Kaji Budi: “Iyaa... tapi apa ndak ada sisa dana buat beli alat itu?” Tanya Kaji Budi penuh harap.
Gus Bejo: “Wah ya ndak tahu, mudah-mudahan ada...hehehe.”
“Aamiin!” Jawab mereka serempak.
Gus Bejo: “Yach, jadi intinya masjid itu bolehlah diper-Cantik, diper-Ganteng, diper...apalagi? O ya, diperbagus, tapi kita musti waspada jangan sampai kebablasan. Jangan sampai masjid dibangun hanya untuk Apik-api’an, Cantik-cantikan, ganteng-gantengan, artinya masjid itu dibangun hanya untuk bermegah-megahan. Ndak baik itu... sama sekali ndak baik dan ndak perlu.”
Mendengar obrolan ini, Ustadz Ishari yang dari tadi terlihat sibuk baca Kitab, akhirnya angkat bicara.
Ustadz Ishari: “Nggeh, saya sepakat dengan Gus Bejo... bermegah-megahan dalam membangun Masjid itu ndak baik.”
Kasino: “Loh, apakah maksud panjenengan berarti pengurus takmir sekarang itu lebih mementingkan pembangunan raga daripada jiwa tadz?”
Ustadz Ishari: “Loh, ndak boleh su’udzon dulu, saya cuma mengingatkan saja agar kita semua sebagai generasi penerus tetap waspada jangan sampai kebablasan dalam pembangunan masjid, lebih-lebih hanya untuk bermegah-megahan, bukan begitu Gus Bejo?”
Gus Bejo: “Yak, betul… Monggo dilanjut lagi ngajinya Ustadz!”
Ustadz Ishari: “Yak saya teruskan, tapi jangan lari ya…?”
“Hahaha…” Semuapun tertawa.
Ustadz Ishari: ”Yak jadi, Masjid menurut pendapat saya seharusnya menjadi tempat paling afdhol bagi semua muslim untuk berkeluh-kesah, berinteraksi batin dengan Sang Khalik, dan bersimpuh menyadari betapa kecilnya diri kaum muslim dihadapan Sang Maha Dari Segala Yang Agung. Masjid, bukanlah tempat yang justru digunakan untuk menunjukkan bahwa diri kita ini lebih dari yang lain dalam segala hal, bahkan dalam hal lebih hebat tingkatan ibadah kita sekalipun. 

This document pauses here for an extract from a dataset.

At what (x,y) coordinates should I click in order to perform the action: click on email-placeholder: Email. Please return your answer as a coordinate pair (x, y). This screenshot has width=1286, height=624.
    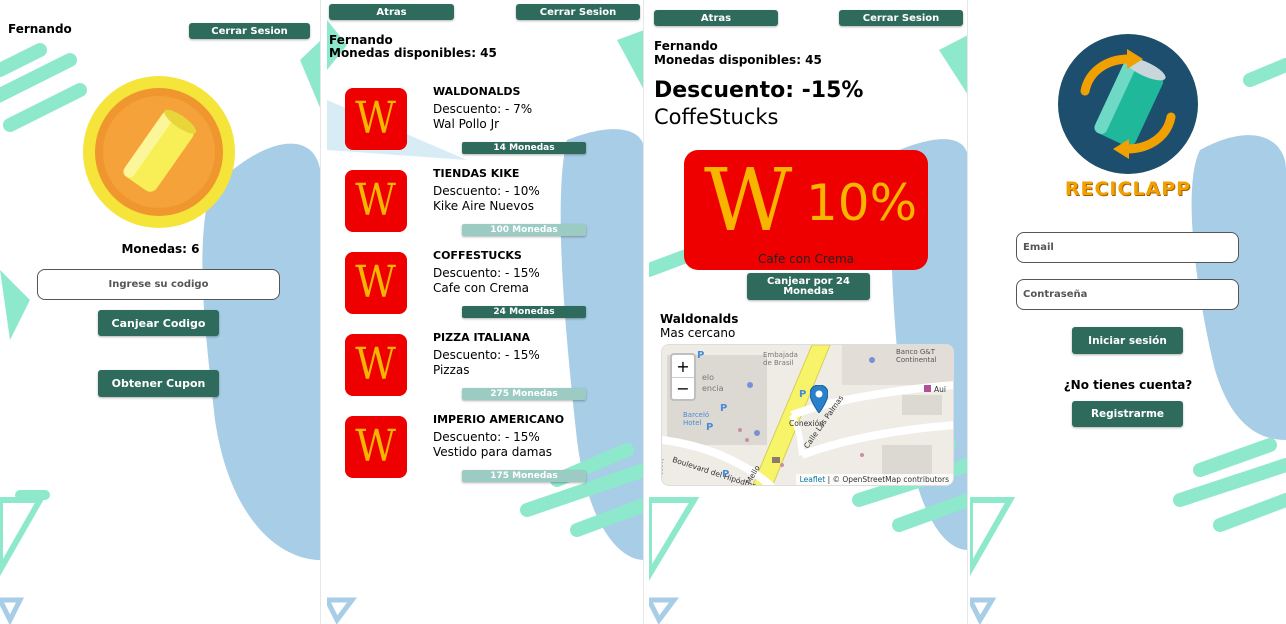
    Looking at the image, I should click on (1038, 248).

Semangat untuk membangun masjid menurut pendapat saya tidak hanya sekedar untuk menunjukkan bahwa kita memiliki tempat ibadah bila dibandingkan dengan kelompok ataupun kaum lainnya. Apalagi apabila didasari semangat bahwa masjid hanya merupakan proyek mercusuar yang entah kecil ataupun besar dilandasi sikap pamer bahwa lingkungan kita memiliki tempat ibadah yang lebih megah daripada lingkungan lainnya.

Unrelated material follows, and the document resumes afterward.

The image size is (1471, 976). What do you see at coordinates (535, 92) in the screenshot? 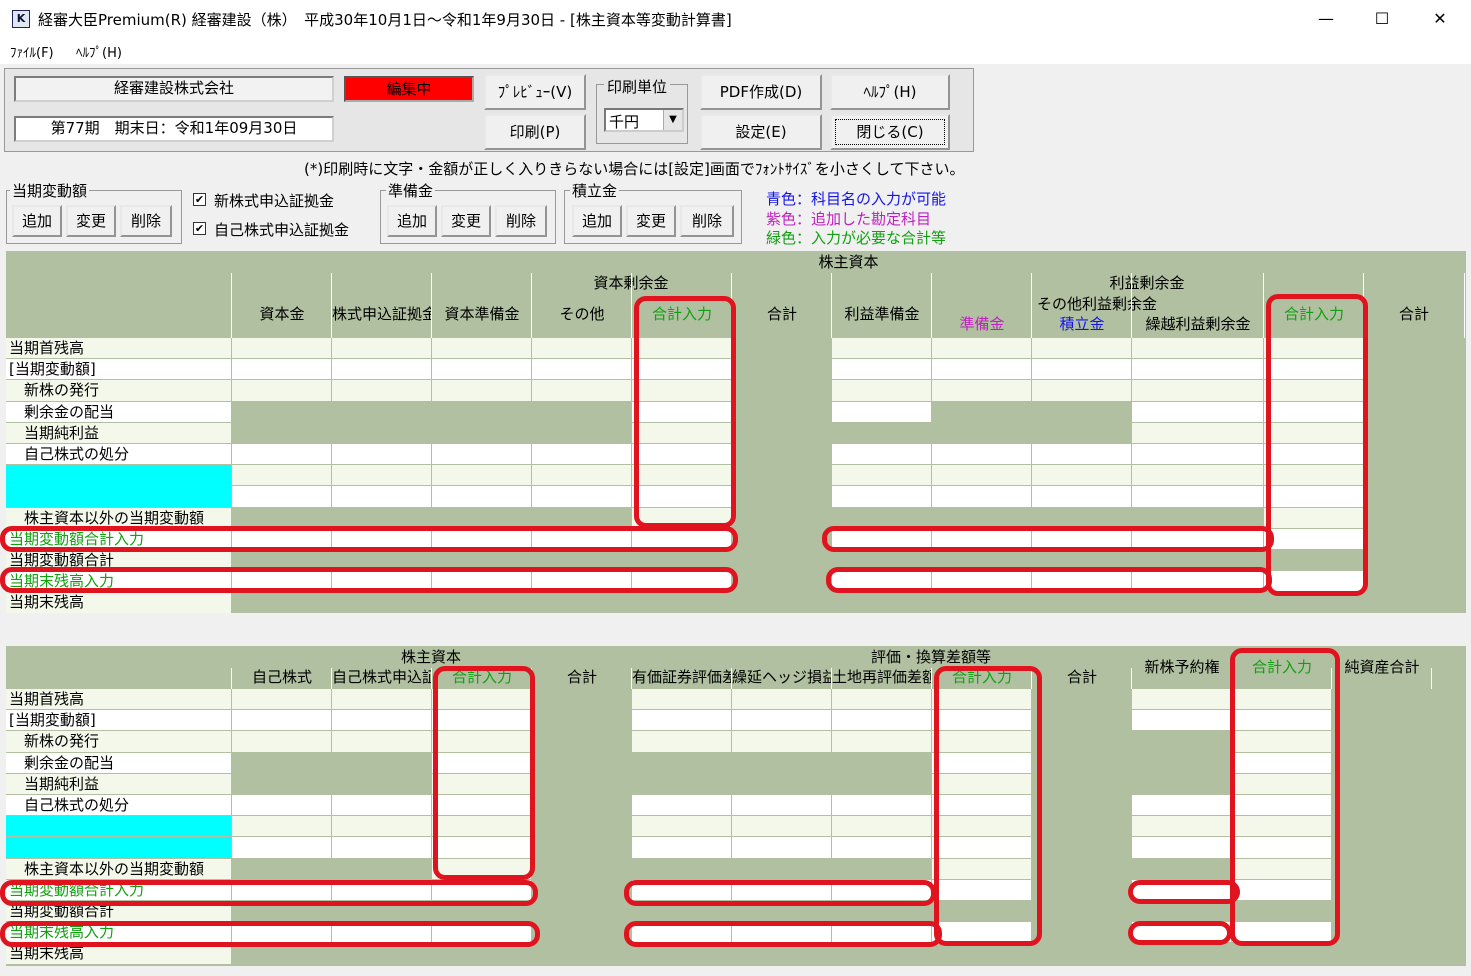
I see `preview-button: ﾌﾟﾚﾋﾞｭｰ(V)` at bounding box center [535, 92].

Semangat tersebut sama sekali sangat mencederai niat ikhlas kita dalam membangun masjid. Kita sejatinya bukan membangun masjid demi kepentingan umat, namun sebenarnya lebih didasari oleh sikap pamer kemampuan kita. Padahal rasulullah mengingatkan dengan sangat tegas:
Anas mengatakan, “Banyak orang yang akan bermegah-megahan dalam mendirikan masjid, tetapi mereka tidak memakmurkannya melainkan sedikit” [HR Bukhari]
Aku tidak menyuruh kamu membangun masjid untuk kemewahan (keindahan) sebagaimana yang dilakukan kaum Yahudi dan Nasrani. (HR. Ibnu Hibban dan Abu Dawud).

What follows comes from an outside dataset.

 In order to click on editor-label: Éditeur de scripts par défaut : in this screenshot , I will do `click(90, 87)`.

Benar, sekali bahwa Allah sangat menyukai keindahan, kebersihan dan kerapian. Tidak salah memang jika kita menghias dan memperindah Baitullah.
Rasulullah Saw menyuruh kita membangun masjid-masjid di daerah-daerah dan agar masjid-masjid itu dipelihara kebersihan dan keharumannya. (HR. Abu Dawud dan Tirmidzi)
Namun perlu diingat, perilaku berlebih-lebihan, niatan pamer, bahkan pemborosan adalah perilaku yang sangat tidak disukai oleh Allah.
Sesungguhnya pemboros-pemboros itu adalah saudara-saudara syaitan dan syaitan itu adalah sangat ingkar kepada Tuhannya.” [Al Israa’:26-27]
Bahkan dalam menghias masjid pun, Khalifah Umar dengan tegas menyatakan bahwa keutamaan masjid adalah mampu memberikan perlindungan yang memadai bagi para jamaah ketika berjamaah, bukan menghiasnya berlebihan sehingga mengganggu kekhusukan ibadah kita.
Umar menyuruh membangun masjid dan berkata, “Lindungilah manusia (yang berjamaah di dalamnya) dari hujan. Jangan sekali-kali diwarnai merah atau kuning karena hal itu dapat menyebabkan orang-orang tergoda (tidak khusuk).” [HR Bukhari]
Masjid yang sederhana namun nyaman untuk dikunjungi, makmur, bersih, sehat, penuh dengan kegiatan syiar yang cerdas merupakan satu hal yang jauh lebih baik menurut saya ketimbang Masjid yang besar dan megah namun membuat kita menjadi sebagian umat yang suka menengadahkan muka, membusungkan dada dan lupa diri, apapun alasannya. Jadi begitu.
Gus Bejo: Wah mantab sekali ustadz, yak jadi intinya kita saling mengingatkan saja. Seperti yang sudah dijelaaskan di atas, masjid itu bolehlah diper-Cantik, diper-Ganteng, diper...apalagi? O ya, diperbagus, tapi kita musti waspada jangan sampai kebablasan. Jangan sampai masjid dibangun hanya untuk Apik-api’an, Cantik-cantikan, ganteng-gantengan, artinya masjid itu dibangun hanya untuk bermegah-megahan. Ndak baik itu... sama sekali ndak baik dan ndak perlu.”
“Nggeh… nggeh…nggeh.’ Jawab mereka serempak.
Gus Bejo: “Dan… satu lagi pesan saya, semoga kita tetap semangat, tetap istiqomah, berlomba-lomba memakmurkan Masjid ini. Pengaosan Hari Minggu yang dibimbing Ustadz Hari ini bisa terus Istiqomah, dan juga untuk Jamaah Pengguncang Kampung pimpinan Kaji Budi melalui sholawat dan pukulan terbangnya ini juga tetap istiqomah meski alatnya hingga sekarang masih pinjem, hahaha…”
“Hahahahaha…, Oke Siap!” Sahut mereka serempak.
Ustadz Ishari: “Gkgkgkgkgk, Nggeh pun, sampun Isya’, monggo kitho sareng-sareng sholat berjamaah isya’.
Monggo…monggo!”
“Allohu ‘alam… Allohumma Sholli ‘ala sayyidina Muhammad!.”